James Ray Booth was arraigned Tuesday morning in a mostly empty courtroom on charges that include first-degree murder.
The whole hearing took no more than five minutes and was standard procedure for the beginning of pretty much any criminal case: Circuit Judge Jack Springstead appointed public defender J. Ray Shaw. Shaw entered a not-guilty plea for his newest client, and the case was continued to the Jan. 12 pretrial docket.
But it was the first time in a long time anybody in Hernando County had been arraigned for charges of this serious sort.
Booth, 57, of 21247 Snow Hill Road, north of Brooksville, is accused of shooting Kenneth LaPointe Sr. in the chest at the kitchen table in a trailer one afternoon in late October. The incident was the middle murder in the county's recent deadly stretch after almost 2 -1/2 years of no murders at all.

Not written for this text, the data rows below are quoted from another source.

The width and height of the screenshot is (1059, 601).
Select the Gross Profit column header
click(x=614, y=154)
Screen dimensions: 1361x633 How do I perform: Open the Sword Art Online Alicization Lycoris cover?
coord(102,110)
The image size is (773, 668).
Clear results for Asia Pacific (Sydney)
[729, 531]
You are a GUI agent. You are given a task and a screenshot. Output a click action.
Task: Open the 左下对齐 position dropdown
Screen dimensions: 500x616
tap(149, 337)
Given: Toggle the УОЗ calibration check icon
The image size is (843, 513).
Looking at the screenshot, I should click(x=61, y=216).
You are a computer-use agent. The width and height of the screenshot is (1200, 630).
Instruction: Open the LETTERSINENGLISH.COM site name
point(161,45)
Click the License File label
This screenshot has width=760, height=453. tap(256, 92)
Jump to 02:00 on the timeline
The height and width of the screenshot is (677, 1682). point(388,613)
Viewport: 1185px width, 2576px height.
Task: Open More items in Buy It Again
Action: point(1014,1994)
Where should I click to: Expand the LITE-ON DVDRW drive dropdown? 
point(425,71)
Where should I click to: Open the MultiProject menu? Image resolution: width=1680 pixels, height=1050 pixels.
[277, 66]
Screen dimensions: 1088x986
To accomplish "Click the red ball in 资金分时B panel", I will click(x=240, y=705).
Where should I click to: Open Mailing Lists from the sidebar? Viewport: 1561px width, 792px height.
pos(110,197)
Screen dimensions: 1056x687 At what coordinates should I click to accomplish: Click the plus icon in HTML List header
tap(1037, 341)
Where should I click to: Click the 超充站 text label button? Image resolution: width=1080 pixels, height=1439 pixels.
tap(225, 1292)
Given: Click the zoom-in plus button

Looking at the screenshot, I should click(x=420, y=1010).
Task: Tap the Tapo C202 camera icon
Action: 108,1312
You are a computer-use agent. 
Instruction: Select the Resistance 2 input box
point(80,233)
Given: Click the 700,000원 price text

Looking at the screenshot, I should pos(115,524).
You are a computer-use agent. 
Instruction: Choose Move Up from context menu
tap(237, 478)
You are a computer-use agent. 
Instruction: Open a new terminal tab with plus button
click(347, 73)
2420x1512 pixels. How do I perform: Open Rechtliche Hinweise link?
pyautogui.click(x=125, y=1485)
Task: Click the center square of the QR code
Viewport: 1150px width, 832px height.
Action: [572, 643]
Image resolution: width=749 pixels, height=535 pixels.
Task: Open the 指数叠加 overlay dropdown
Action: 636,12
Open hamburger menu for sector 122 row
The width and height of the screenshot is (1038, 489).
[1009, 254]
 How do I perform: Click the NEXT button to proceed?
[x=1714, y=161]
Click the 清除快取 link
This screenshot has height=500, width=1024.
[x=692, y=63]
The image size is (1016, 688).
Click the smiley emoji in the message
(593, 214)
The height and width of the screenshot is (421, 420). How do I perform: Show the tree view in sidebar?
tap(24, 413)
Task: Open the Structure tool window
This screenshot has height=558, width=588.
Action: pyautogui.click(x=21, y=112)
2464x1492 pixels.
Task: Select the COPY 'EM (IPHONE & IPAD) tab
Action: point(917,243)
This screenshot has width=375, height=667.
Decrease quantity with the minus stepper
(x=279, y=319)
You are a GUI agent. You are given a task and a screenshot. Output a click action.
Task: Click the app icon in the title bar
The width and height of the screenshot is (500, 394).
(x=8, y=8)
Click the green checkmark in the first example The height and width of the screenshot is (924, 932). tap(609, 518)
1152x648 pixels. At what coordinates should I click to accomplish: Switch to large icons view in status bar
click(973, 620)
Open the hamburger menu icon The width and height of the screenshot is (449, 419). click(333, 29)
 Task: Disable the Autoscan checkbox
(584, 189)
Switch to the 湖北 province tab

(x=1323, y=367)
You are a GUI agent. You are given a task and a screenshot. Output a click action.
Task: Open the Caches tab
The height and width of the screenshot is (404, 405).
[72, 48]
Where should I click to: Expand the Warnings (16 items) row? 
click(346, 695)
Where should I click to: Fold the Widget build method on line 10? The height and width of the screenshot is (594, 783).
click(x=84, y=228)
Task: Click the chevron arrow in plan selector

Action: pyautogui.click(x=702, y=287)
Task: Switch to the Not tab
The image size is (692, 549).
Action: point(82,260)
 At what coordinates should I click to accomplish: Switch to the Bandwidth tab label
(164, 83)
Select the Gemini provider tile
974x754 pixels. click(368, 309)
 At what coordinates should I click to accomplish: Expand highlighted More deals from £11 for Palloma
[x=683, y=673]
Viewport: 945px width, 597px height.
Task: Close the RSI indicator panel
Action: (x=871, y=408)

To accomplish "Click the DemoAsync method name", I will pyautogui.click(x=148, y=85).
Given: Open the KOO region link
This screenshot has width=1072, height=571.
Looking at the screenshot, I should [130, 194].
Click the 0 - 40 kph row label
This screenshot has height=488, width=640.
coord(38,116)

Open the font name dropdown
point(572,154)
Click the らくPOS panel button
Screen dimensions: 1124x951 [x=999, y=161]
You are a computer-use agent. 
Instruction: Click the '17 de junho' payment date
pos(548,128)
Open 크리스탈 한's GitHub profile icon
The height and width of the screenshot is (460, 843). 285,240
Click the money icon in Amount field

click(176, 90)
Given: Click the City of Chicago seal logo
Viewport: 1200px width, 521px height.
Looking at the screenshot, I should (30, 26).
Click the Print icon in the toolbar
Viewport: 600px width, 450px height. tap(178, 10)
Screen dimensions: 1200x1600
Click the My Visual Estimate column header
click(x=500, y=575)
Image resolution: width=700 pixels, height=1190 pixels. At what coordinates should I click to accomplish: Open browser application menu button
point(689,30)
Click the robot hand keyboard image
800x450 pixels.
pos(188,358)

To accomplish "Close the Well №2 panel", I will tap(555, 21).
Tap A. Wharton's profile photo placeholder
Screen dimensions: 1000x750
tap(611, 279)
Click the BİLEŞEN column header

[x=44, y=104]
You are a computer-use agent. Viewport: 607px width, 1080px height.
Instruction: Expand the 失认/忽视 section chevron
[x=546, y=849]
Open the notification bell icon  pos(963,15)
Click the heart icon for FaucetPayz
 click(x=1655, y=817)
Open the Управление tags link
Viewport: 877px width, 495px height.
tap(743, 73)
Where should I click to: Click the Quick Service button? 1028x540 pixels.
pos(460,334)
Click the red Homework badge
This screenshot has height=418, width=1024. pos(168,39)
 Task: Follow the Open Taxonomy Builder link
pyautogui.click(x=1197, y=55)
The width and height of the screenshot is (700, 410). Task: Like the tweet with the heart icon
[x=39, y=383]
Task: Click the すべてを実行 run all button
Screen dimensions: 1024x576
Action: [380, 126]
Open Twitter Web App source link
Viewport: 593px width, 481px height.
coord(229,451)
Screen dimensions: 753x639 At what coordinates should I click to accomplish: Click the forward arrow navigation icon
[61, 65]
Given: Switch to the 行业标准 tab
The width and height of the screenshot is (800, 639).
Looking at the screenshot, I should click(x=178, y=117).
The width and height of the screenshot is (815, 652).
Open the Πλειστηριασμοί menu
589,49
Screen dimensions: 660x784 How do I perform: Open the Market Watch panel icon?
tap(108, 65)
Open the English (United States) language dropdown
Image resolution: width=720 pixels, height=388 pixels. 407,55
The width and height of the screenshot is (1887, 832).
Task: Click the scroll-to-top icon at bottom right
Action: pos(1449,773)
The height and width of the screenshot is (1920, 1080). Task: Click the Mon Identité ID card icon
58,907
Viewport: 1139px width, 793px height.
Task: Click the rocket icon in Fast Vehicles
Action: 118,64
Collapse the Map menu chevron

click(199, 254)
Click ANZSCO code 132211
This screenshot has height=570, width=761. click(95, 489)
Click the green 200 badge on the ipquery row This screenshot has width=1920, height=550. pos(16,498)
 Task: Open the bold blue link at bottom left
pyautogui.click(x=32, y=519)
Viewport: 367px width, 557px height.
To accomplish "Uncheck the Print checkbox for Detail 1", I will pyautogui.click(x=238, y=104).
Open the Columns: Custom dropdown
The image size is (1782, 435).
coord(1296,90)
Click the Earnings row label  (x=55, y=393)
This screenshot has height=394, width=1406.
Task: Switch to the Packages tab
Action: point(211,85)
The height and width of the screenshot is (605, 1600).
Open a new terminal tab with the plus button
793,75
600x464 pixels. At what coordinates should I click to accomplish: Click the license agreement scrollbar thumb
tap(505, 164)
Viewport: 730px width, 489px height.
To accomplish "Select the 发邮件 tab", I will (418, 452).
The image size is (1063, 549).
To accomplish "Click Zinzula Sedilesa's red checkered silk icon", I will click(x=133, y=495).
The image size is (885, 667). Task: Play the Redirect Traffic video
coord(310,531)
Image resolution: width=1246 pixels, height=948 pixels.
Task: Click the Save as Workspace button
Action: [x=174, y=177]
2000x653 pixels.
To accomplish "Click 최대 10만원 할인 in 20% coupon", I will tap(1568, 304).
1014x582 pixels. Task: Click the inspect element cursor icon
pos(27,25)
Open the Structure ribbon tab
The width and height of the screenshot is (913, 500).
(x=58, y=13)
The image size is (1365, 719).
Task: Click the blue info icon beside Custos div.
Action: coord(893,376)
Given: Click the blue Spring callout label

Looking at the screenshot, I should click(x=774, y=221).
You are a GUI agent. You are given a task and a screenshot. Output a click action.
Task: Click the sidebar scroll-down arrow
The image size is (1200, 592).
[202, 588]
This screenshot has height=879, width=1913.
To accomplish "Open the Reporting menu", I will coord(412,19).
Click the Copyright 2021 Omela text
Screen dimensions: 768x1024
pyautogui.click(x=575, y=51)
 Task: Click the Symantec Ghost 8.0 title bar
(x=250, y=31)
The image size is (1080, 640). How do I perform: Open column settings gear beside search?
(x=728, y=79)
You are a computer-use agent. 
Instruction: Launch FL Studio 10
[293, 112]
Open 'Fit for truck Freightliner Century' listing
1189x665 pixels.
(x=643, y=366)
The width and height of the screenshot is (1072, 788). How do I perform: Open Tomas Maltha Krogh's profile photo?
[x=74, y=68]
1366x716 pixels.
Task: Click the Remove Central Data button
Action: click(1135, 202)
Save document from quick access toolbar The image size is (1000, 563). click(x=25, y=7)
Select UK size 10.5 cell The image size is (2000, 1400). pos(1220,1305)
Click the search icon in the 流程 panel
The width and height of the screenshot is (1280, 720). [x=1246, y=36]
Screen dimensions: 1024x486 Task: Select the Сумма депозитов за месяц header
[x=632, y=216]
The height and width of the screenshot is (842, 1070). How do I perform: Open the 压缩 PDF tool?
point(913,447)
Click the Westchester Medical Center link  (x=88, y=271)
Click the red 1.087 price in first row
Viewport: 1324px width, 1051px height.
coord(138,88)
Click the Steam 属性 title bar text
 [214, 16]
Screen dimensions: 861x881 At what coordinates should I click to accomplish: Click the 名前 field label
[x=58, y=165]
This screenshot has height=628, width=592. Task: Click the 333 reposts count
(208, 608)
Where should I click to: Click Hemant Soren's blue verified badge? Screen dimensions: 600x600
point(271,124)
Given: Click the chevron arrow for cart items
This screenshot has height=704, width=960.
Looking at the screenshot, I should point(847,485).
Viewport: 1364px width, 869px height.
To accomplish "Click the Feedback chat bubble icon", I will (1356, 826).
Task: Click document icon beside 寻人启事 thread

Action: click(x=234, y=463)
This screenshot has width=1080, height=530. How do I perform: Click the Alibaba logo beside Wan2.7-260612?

"Why haven't we had them?" assistant state attorney Pete Magrino said earlier this week. "The only thing I can say is we've been lucky.
"I can't give you a reasonable explanation."
Neither could sheriff's spokeswoman Donna Black. "Nothing that I can base on facts," she said.
Two twentysomethings from Pasco County were shot dead in the cab of a Ford F-150 one early morning in August 2004 in a drug deal gone bad on a desolate stretch of road on Hernando's sparse east side. Three people were sentenced. One of them got life.
But Hernando had no murders in 2005 - the county's first full year with no murders since 1990 - and then still no murders in the first nine months of 2006.
People died here, of course, and unnatural deaths, too. There were vehicular homicides and aggravated manslaughters - just no first-degree murders.
On Oct. 1, though, an elderly couple were found dead in their home in Brookridge, west of Brooksville. Investigators discovered that Anthony X. Viola Sr., 91, shot Athena P. Howell, 82, his live-in companion, and then killed himself.
Not quite a month later, Evelyn and Patrick DePalma Sr., a quiet retired couple from Masaryktown, left Saturday afternoon Mass. They were found the next day, stabbed to death in their home.
And on Oct. 21, just after 3 p.m., Booth allegedly came to a trailer on Canal Drive, north of Brooksville, to settle an argument stemming from a cocaine debt he had with a man staying with LaPointe. Folks in the neighborhood said LaPointe was a friendly mechanic who collected disability and kept a dog and a few pigs in his yard.
Booth was brought to court on Thursday in handcuffs and a red jumpsuit from the Hernando County Jail. He has glasses and white hair and big biceps for a man his age.
Magrino was across the room. He's a no-nonsense prosecutor. The cases he takes are those that involve people who are dead.
Springstead read the charges:
Aggravated battery and aggravated assault and possession of a firearm by a felon.
A woman seated in the second row gasped.